__TASK GOAL__: Each of the records below must be reproduced exactly.

__LISTED ENTRIES__:
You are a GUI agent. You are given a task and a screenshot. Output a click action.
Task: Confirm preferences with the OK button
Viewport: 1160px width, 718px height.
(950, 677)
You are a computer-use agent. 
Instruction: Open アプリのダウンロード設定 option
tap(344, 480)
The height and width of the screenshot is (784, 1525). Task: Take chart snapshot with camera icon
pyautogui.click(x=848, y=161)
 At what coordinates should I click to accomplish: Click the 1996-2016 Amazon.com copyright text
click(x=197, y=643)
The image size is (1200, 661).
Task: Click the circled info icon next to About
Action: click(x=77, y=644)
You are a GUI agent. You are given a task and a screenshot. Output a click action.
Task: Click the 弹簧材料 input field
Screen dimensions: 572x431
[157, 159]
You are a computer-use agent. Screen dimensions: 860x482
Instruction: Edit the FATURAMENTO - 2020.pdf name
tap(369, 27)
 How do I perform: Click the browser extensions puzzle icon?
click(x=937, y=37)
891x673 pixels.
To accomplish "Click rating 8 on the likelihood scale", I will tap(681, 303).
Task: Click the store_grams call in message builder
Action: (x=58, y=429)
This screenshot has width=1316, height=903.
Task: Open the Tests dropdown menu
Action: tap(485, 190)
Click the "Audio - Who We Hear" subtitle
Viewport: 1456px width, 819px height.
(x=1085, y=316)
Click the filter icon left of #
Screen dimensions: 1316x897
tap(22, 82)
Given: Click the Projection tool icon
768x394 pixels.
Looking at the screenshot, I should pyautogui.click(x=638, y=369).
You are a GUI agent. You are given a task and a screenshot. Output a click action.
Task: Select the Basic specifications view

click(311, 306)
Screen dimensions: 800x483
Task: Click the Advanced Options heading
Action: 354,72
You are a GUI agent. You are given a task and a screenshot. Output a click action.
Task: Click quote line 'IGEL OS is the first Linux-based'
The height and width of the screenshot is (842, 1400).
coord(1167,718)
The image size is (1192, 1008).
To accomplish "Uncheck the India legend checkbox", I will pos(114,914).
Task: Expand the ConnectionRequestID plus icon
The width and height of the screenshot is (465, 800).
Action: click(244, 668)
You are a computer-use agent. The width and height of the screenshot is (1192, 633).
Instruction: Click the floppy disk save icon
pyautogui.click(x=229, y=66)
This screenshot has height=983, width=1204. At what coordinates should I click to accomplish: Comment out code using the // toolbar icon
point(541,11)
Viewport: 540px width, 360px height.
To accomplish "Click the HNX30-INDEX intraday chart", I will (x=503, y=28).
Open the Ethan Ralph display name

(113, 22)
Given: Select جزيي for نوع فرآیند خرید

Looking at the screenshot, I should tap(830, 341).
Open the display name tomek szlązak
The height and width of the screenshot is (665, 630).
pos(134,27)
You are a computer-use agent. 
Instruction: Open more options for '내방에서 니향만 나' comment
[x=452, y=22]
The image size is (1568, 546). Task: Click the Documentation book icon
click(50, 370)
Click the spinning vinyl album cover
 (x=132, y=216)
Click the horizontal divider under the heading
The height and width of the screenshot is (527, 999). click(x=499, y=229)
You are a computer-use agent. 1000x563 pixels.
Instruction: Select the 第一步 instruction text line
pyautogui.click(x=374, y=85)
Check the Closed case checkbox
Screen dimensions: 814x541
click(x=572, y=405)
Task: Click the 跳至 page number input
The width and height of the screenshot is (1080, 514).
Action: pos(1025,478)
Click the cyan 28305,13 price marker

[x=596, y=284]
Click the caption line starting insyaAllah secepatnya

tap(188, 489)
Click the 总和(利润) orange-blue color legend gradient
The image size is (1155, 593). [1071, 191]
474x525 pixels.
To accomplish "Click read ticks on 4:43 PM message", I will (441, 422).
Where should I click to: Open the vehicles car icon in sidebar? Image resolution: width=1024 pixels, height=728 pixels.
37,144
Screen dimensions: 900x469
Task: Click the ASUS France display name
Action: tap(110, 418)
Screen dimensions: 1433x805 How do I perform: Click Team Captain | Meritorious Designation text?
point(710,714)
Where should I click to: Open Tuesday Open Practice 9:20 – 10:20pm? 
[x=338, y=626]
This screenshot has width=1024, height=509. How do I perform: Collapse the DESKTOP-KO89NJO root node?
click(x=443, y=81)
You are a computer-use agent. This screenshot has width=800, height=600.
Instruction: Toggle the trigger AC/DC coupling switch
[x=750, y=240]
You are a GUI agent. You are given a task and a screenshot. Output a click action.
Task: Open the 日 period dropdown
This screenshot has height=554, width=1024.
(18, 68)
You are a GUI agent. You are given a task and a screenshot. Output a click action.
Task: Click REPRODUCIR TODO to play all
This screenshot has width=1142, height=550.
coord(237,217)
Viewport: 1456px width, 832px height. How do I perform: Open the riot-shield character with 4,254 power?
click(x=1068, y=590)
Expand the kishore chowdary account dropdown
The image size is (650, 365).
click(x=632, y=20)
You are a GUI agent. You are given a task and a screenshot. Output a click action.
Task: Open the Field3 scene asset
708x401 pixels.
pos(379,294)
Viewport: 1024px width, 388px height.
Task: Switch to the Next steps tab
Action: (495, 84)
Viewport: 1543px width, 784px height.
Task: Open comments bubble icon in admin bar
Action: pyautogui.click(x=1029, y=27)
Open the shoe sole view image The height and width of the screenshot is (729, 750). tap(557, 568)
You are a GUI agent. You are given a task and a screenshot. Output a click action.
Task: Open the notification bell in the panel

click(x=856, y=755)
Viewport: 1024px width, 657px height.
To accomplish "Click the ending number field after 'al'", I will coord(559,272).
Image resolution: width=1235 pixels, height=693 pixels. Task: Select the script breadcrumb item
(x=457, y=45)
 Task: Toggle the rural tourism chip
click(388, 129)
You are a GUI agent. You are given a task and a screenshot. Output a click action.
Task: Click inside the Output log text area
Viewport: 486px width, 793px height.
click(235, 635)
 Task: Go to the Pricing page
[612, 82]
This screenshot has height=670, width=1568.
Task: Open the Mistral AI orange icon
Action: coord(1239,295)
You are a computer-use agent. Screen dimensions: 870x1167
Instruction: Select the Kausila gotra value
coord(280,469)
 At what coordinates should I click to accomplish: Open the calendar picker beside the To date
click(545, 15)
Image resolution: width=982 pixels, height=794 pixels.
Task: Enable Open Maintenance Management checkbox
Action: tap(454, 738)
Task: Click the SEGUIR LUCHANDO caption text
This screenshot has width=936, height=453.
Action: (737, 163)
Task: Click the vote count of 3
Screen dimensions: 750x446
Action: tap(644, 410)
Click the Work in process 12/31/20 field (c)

__ANSWER TO THIS EXERCISE__:
You are a GUI agent. You are given a task and a screenshot. Output a click action.
Task: Confirm preferences with the OK button
Viewport: 1160px width, 718px height.
(950, 677)
You are a computer-use agent. 
Instruction: Open アプリのダウンロード設定 option
tap(344, 480)
The height and width of the screenshot is (784, 1525). Task: Take chart snapshot with camera icon
pyautogui.click(x=848, y=161)
 At what coordinates should I click to accomplish: Click the 1996-2016 Amazon.com copyright text
click(x=197, y=643)
The image size is (1200, 661).
Task: Click the circled info icon next to About
Action: click(x=77, y=644)
You are a GUI agent. You are given a task and a screenshot. Output a click action.
Task: Click the 弹簧材料 input field
Screen dimensions: 572x431
[157, 159]
You are a computer-use agent. Screen dimensions: 860x482
Instruction: Edit the FATURAMENTO - 2020.pdf name
tap(369, 27)
 How do I perform: Click the browser extensions puzzle icon?
click(x=937, y=37)
891x673 pixels.
To accomplish "Click rating 8 on the likelihood scale", I will tap(681, 303).
Task: Click the store_grams call in message builder
Action: (x=58, y=429)
This screenshot has width=1316, height=903.
Task: Open the Tests dropdown menu
Action: tap(485, 190)
Click the "Audio - Who We Hear" subtitle
Viewport: 1456px width, 819px height.
(x=1085, y=316)
Click the filter icon left of #
Screen dimensions: 1316x897
tap(22, 82)
Given: Click the Projection tool icon
768x394 pixels.
Looking at the screenshot, I should pyautogui.click(x=638, y=369).
You are a GUI agent. You are given a task and a screenshot. Output a click action.
Task: Select the Basic specifications view

click(311, 306)
Screen dimensions: 800x483
Task: Click the Advanced Options heading
Action: 354,72
You are a GUI agent. You are given a task and a screenshot. Output a click action.
Task: Click quote line 'IGEL OS is the first Linux-based'
The height and width of the screenshot is (842, 1400).
coord(1167,718)
The image size is (1192, 1008).
To accomplish "Uncheck the India legend checkbox", I will pos(114,914).
Task: Expand the ConnectionRequestID plus icon
The width and height of the screenshot is (465, 800).
Action: click(244, 668)
You are a computer-use agent. The width and height of the screenshot is (1192, 633).
Instruction: Click the floppy disk save icon
pyautogui.click(x=229, y=66)
This screenshot has height=983, width=1204. At what coordinates should I click to accomplish: Comment out code using the // toolbar icon
point(541,11)
Viewport: 540px width, 360px height.
To accomplish "Click the HNX30-INDEX intraday chart", I will (x=503, y=28).
Open the Ethan Ralph display name

(113, 22)
Given: Select جزيي for نوع فرآیند خرید

Looking at the screenshot, I should tap(830, 341).
Open the display name tomek szlązak
The height and width of the screenshot is (665, 630).
pos(134,27)
You are a computer-use agent. 
Instruction: Open more options for '내방에서 니향만 나' comment
[x=452, y=22]
The image size is (1568, 546). Task: Click the Documentation book icon
click(50, 370)
Click the spinning vinyl album cover
 (x=132, y=216)
Click the horizontal divider under the heading
The height and width of the screenshot is (527, 999). click(x=499, y=229)
You are a computer-use agent. 1000x563 pixels.
Instruction: Select the 第一步 instruction text line
pyautogui.click(x=374, y=85)
Check the Closed case checkbox
Screen dimensions: 814x541
click(x=572, y=405)
Task: Click the 跳至 page number input
The width and height of the screenshot is (1080, 514).
Action: pos(1025,478)
Click the cyan 28305,13 price marker

[x=596, y=284]
Click the caption line starting insyaAllah secepatnya

tap(188, 489)
Click the 总和(利润) orange-blue color legend gradient
The image size is (1155, 593). [1071, 191]
474x525 pixels.
To accomplish "Click read ticks on 4:43 PM message", I will (441, 422).
Where should I click to: Open the vehicles car icon in sidebar? Image resolution: width=1024 pixels, height=728 pixels.
37,144
Screen dimensions: 900x469
Task: Click the ASUS France display name
Action: tap(110, 418)
Screen dimensions: 1433x805 How do I perform: Click Team Captain | Meritorious Designation text?
point(710,714)
Where should I click to: Open Tuesday Open Practice 9:20 – 10:20pm? 
[x=338, y=626]
This screenshot has width=1024, height=509. How do I perform: Collapse the DESKTOP-KO89NJO root node?
click(x=443, y=81)
You are a computer-use agent. This screenshot has width=800, height=600.
Instruction: Toggle the trigger AC/DC coupling switch
[x=750, y=240]
You are a GUI agent. You are given a task and a screenshot. Output a click action.
Task: Open the 日 period dropdown
This screenshot has height=554, width=1024.
(18, 68)
You are a GUI agent. You are given a task and a screenshot. Output a click action.
Task: Click REPRODUCIR TODO to play all
This screenshot has width=1142, height=550.
coord(237,217)
Viewport: 1456px width, 832px height. How do I perform: Open the riot-shield character with 4,254 power?
click(x=1068, y=590)
Expand the kishore chowdary account dropdown
The image size is (650, 365).
click(x=632, y=20)
You are a GUI agent. You are given a task and a screenshot. Output a click action.
Task: Open the Field3 scene asset
708x401 pixels.
pos(379,294)
Viewport: 1024px width, 388px height.
Task: Switch to the Next steps tab
Action: (495, 84)
Viewport: 1543px width, 784px height.
Task: Open comments bubble icon in admin bar
Action: pyautogui.click(x=1029, y=27)
Open the shoe sole view image The height and width of the screenshot is (729, 750). tap(557, 568)
You are a GUI agent. You are given a task and a screenshot. Output a click action.
Task: Open the notification bell in the panel

click(x=856, y=755)
Viewport: 1024px width, 657px height.
To accomplish "Click the ending number field after 'al'", I will coord(559,272).
Image resolution: width=1235 pixels, height=693 pixels. Task: Select the script breadcrumb item
(x=457, y=45)
 Task: Toggle the rural tourism chip
click(388, 129)
You are a GUI agent. You are given a task and a screenshot. Output a click action.
Task: Click inside the Output log text area
Viewport: 486px width, 793px height.
click(235, 635)
 Task: Go to the Pricing page
[612, 82]
This screenshot has height=670, width=1568.
Task: Open the Mistral AI orange icon
Action: coord(1239,295)
You are a computer-use agent. Screen dimensions: 870x1167
Instruction: Select the Kausila gotra value
coord(280,469)
 At what coordinates should I click to accomplish: Open the calendar picker beside the To date
click(545, 15)
Image resolution: width=982 pixels, height=794 pixels.
Task: Enable Open Maintenance Management checkbox
Action: tap(454, 738)
Task: Click the SEGUIR LUCHANDO caption text
This screenshot has width=936, height=453.
Action: (737, 163)
Task: Click the vote count of 3
Screen dimensions: 750x446
Action: tap(644, 410)
Click the Work in process 12/31/20 field (c)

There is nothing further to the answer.